If you run payroll for a business on Dynamics 365 Business Central, you'll already know the gap. Business Central handles your finances, your inventory, and your operations brilliantly. Payroll, though, has always meant stepping outside it into a separate system, then manually reconciling the two.
Well we are changing that. Dynamics Connect has built a payroll management solution that closes the gap. It runs directly inside Business Central, so payroll becomes part of your existing ERP workflow rather than a bolt-on you have to manage separately.
Why Business Central Needed a Native Payroll Solution
Business Central is one of the most capable ERPs for small and mid-sized businesses, but native UK payroll functionality has never been part of the standard offering. Most businesses end up running payroll through a third-party tool and pushing journals across manually, which creates a few recurring problems.
Payroll errors are far more common than most finance teams would like to admit. A survey of 1,000 UK small business leaders by Employment Hero found that 84% had experienced payroll errors affecting pay or cash flow, and 40% had been penalised as a result, in some cases costing thousands of pounds.1 A large part of that risk comes down to process. The same research found that 31% of small businesses still calculate wages on spreadsheets, a figure that rises to 44% among the smallest employers.1
As Employment Hero UK managing director Kevin Fitzgerald put it, rising minimum wage and National Insurance changes mean there's "never been a more complicated time to be a small employer."1 Running payroll disconnected from your core finance system adds an avoidable layer of risk on top of that.

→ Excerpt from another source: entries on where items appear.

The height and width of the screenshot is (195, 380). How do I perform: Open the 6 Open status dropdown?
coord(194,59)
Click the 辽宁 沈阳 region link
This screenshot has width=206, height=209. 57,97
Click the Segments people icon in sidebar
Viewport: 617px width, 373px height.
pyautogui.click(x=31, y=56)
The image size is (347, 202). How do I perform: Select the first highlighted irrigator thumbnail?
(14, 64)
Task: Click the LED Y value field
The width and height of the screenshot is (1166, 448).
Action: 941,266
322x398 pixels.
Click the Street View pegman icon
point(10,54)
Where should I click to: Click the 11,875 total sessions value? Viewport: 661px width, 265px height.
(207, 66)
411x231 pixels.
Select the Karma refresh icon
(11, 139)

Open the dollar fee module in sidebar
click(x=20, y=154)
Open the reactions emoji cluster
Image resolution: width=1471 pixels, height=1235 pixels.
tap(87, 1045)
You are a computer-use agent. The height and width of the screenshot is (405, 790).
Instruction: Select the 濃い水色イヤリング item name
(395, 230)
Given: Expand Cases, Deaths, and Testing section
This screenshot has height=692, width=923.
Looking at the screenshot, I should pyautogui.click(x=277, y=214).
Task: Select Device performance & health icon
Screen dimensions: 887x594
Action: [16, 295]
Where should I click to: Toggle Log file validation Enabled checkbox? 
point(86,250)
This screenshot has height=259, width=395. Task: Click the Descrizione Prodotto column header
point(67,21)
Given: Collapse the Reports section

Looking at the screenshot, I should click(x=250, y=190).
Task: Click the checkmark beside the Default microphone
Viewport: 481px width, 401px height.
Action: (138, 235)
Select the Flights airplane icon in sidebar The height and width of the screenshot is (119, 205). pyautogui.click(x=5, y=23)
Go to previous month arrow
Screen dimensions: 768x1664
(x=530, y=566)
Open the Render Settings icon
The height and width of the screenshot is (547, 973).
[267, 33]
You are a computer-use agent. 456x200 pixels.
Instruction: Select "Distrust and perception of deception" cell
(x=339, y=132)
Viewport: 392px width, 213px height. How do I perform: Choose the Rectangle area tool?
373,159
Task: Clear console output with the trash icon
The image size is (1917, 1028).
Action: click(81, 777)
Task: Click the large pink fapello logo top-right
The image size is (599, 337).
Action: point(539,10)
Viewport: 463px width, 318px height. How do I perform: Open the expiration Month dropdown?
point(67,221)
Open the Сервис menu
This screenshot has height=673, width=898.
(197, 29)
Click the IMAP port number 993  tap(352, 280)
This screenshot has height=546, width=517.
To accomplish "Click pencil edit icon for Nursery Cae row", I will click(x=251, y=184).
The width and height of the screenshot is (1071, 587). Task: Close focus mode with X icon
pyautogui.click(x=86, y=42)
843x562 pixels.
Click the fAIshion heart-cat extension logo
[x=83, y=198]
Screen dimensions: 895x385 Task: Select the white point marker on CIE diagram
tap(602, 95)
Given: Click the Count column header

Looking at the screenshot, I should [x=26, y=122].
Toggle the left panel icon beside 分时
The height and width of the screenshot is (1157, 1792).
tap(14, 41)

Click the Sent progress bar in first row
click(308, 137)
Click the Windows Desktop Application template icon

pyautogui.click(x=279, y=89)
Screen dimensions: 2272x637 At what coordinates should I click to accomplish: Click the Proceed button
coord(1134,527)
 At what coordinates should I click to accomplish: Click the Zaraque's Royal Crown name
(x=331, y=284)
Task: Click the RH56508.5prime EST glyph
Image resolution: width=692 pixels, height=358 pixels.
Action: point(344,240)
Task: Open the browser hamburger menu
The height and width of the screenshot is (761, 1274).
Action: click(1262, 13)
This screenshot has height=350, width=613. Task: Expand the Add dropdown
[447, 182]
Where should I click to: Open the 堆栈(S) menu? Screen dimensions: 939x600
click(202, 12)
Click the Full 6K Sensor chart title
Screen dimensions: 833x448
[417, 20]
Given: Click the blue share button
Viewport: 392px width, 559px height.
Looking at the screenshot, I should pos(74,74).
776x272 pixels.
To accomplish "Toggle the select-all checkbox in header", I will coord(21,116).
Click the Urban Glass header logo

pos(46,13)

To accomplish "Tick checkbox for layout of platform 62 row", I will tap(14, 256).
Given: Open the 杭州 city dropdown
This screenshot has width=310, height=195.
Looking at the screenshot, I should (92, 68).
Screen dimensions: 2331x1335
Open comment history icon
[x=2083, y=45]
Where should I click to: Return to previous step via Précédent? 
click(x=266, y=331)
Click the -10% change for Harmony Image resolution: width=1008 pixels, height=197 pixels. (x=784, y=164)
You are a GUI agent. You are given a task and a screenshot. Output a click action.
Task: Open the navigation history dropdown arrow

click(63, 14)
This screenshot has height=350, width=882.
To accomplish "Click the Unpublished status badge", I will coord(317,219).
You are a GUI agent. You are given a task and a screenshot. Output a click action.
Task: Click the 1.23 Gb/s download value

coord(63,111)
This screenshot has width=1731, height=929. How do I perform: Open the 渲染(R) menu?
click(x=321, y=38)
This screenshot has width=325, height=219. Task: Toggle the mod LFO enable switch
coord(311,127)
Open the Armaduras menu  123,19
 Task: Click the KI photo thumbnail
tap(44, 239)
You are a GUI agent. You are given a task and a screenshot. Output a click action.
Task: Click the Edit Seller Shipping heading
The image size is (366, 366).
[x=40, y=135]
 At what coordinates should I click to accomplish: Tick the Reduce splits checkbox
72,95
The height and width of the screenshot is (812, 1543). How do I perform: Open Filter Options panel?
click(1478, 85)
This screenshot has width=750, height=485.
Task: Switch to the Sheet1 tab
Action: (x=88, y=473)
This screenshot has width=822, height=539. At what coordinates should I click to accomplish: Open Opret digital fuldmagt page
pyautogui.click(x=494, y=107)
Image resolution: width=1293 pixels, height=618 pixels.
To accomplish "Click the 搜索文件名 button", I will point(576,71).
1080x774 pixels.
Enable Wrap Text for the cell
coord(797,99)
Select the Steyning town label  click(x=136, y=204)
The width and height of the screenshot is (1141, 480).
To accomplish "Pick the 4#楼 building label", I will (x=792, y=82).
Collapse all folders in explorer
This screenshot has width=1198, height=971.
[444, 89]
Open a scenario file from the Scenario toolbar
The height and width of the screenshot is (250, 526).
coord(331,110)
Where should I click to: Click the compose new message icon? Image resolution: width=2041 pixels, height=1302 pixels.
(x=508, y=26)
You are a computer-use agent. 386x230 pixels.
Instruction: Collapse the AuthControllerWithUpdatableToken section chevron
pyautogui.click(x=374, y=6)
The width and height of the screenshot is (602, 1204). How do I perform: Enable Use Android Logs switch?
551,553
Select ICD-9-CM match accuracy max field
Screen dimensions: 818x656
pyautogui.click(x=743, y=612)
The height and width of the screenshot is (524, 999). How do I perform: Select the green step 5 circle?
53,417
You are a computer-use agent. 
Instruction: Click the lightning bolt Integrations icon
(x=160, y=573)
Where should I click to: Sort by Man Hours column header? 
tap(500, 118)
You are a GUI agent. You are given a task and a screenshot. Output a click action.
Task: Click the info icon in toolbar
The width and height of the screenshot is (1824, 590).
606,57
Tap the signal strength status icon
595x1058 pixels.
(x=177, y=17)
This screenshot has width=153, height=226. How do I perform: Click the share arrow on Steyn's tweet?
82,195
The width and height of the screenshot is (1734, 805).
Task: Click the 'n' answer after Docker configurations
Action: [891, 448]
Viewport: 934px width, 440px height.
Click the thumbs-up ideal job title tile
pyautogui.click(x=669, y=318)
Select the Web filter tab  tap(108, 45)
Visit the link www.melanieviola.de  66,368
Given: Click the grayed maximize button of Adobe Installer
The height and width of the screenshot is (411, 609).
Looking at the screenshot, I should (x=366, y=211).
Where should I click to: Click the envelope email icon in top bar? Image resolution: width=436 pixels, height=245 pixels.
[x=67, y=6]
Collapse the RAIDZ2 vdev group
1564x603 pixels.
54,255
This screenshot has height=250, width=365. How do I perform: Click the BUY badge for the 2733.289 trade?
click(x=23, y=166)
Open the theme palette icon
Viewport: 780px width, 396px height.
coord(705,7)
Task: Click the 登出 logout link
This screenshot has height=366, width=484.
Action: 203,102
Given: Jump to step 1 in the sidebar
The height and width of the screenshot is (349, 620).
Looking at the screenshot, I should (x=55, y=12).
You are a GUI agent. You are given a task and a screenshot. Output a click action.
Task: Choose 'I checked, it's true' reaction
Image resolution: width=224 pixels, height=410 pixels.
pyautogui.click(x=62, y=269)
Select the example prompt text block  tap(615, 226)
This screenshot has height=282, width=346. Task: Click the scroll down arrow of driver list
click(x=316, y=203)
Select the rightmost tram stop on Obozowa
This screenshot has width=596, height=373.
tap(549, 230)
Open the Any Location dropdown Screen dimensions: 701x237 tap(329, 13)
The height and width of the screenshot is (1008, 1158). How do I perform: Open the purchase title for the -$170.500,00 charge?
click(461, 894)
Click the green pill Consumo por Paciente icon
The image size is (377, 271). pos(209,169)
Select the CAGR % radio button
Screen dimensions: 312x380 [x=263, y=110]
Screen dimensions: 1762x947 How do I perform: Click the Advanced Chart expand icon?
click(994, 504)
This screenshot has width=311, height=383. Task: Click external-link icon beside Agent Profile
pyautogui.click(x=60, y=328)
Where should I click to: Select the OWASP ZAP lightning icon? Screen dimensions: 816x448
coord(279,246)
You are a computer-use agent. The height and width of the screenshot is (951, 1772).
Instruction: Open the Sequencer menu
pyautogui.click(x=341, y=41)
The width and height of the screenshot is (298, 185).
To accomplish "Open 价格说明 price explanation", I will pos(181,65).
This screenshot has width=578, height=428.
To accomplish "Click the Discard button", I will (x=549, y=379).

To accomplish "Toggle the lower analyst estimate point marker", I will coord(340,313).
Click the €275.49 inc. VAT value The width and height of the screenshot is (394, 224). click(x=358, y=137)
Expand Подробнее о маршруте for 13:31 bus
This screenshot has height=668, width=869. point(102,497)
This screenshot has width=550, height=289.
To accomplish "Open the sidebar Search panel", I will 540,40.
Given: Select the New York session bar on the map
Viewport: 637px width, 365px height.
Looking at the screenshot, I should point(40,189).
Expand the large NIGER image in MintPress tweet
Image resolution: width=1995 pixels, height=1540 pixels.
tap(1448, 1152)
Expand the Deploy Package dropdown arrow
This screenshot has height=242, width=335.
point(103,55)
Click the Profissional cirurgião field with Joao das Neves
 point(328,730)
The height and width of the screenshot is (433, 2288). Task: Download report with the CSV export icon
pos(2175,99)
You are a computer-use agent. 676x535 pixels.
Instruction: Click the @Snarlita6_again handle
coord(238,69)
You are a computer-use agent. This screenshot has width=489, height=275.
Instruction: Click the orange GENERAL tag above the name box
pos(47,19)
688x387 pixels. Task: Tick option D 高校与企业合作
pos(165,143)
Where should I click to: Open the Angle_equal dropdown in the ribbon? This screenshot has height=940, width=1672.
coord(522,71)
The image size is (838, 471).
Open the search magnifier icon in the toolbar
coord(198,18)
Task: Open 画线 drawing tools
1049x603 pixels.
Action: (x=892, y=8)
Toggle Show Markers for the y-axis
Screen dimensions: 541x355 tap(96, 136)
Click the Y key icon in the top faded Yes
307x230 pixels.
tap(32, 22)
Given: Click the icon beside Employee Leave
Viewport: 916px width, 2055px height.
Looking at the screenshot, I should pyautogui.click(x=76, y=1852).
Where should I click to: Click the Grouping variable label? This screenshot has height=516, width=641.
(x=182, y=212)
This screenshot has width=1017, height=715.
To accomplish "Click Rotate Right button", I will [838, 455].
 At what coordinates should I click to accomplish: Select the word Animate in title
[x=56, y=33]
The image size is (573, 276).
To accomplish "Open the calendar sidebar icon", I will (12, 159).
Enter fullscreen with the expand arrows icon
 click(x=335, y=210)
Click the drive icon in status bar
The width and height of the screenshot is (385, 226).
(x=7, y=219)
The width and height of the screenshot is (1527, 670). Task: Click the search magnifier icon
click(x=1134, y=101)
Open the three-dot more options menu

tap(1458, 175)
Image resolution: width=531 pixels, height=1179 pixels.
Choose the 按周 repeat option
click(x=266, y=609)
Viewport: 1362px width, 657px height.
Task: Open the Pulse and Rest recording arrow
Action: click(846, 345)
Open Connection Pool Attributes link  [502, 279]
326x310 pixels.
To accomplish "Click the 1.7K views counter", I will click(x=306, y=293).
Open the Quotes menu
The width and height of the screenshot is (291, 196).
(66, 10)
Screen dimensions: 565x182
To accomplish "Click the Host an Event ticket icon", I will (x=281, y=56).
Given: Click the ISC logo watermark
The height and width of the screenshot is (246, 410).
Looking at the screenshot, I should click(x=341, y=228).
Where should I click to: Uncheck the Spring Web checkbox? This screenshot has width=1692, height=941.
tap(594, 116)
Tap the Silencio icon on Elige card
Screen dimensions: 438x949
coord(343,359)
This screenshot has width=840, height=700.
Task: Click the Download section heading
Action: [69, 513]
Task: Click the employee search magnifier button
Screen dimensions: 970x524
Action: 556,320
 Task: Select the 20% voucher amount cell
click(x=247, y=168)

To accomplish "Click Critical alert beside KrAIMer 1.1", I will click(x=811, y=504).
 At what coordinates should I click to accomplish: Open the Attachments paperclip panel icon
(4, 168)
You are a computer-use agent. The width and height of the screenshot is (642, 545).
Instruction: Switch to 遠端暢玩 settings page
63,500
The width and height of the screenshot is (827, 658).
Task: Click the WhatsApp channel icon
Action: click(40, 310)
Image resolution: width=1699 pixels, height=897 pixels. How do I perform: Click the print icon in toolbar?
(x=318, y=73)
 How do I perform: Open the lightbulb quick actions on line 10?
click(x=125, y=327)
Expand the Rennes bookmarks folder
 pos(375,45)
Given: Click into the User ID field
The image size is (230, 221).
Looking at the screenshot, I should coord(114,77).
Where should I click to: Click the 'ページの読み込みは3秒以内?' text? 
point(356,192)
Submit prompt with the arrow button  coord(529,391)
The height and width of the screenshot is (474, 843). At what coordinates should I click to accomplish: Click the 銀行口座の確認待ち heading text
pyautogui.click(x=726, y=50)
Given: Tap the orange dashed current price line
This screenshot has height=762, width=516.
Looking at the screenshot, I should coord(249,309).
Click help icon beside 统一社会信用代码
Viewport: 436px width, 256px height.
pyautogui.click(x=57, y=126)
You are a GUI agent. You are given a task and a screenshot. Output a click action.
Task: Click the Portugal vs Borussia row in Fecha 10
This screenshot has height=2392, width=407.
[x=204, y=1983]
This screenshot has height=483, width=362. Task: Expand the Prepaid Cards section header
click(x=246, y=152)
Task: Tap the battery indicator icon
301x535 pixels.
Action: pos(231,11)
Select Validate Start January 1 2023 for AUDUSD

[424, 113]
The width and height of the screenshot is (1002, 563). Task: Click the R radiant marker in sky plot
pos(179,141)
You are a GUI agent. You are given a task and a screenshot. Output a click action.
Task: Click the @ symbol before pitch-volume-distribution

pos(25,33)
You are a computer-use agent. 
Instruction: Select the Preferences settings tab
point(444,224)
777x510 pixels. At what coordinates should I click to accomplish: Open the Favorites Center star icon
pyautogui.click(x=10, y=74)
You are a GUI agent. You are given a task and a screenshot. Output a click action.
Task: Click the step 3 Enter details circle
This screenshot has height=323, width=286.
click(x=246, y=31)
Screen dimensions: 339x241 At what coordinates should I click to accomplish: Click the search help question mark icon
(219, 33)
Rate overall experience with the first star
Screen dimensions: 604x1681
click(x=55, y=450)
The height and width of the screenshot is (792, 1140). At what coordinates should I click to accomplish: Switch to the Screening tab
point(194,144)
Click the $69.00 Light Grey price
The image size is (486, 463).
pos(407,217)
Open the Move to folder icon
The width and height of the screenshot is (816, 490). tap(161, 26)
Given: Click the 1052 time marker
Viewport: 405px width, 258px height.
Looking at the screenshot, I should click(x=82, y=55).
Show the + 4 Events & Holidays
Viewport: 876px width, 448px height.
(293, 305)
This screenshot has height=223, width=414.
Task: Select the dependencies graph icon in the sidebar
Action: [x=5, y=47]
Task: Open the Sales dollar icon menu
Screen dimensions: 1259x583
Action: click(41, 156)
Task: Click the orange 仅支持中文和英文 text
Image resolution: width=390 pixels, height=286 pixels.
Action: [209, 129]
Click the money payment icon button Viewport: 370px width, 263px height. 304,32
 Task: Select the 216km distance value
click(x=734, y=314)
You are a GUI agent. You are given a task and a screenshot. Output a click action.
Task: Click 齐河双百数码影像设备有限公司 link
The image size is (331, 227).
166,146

- Double handling of data. Employee records, pay changes, and starters and leavers often need to be entered in two systems instead of one, which increases the chance of a mismatch.
- Manual journal posting. Someone has to take the output from the payroll run and post it into the general ledger by hand, usually every single pay period.
- Delayed visibility. Finance teams often can't see payroll costs against the rest of the business in real time, because the two systems aren't talking to each other.
- Compliance risk. HMRC submissions sitting outside your core system make audit trails harder to pull together when you need them.
None of these are dealbreakers on their own. Together, they add up to hours of admin every pay run and a genuine audit risk if something gets missed.
The Benefits of Native vs Integrated Payroll Management
Most payroll add-ons for Business Central fall into one of two camps: integrated or native. The difference sounds technical, but it changes how much admin, risk, and support hassle you're left with day to day.
An integrated payroll tool runs as a separate system that connects to Business Central through an API or a scheduled data sync, with data travelling between two places on a timer. A native payroll module runs inside Business Central itself, using the same database as the rest of your ERP, so there's nothing to sync in the first place.
Here's what that difference actually gets you with native payroll management.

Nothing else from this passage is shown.